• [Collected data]
□ □ □ □

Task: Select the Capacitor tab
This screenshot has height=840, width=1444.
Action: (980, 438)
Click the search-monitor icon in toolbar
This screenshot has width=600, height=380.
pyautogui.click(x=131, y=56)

□ □ □ □

• [YOUR INSTRUCTIONS] Write out each record again, keeping every word as it is.

• [EXPECTED ANSWER]
Task: Select the Capacitor tab
This screenshot has height=840, width=1444.
Action: (980, 438)
Click the search-monitor icon in toolbar
This screenshot has width=600, height=380.
pyautogui.click(x=131, y=56)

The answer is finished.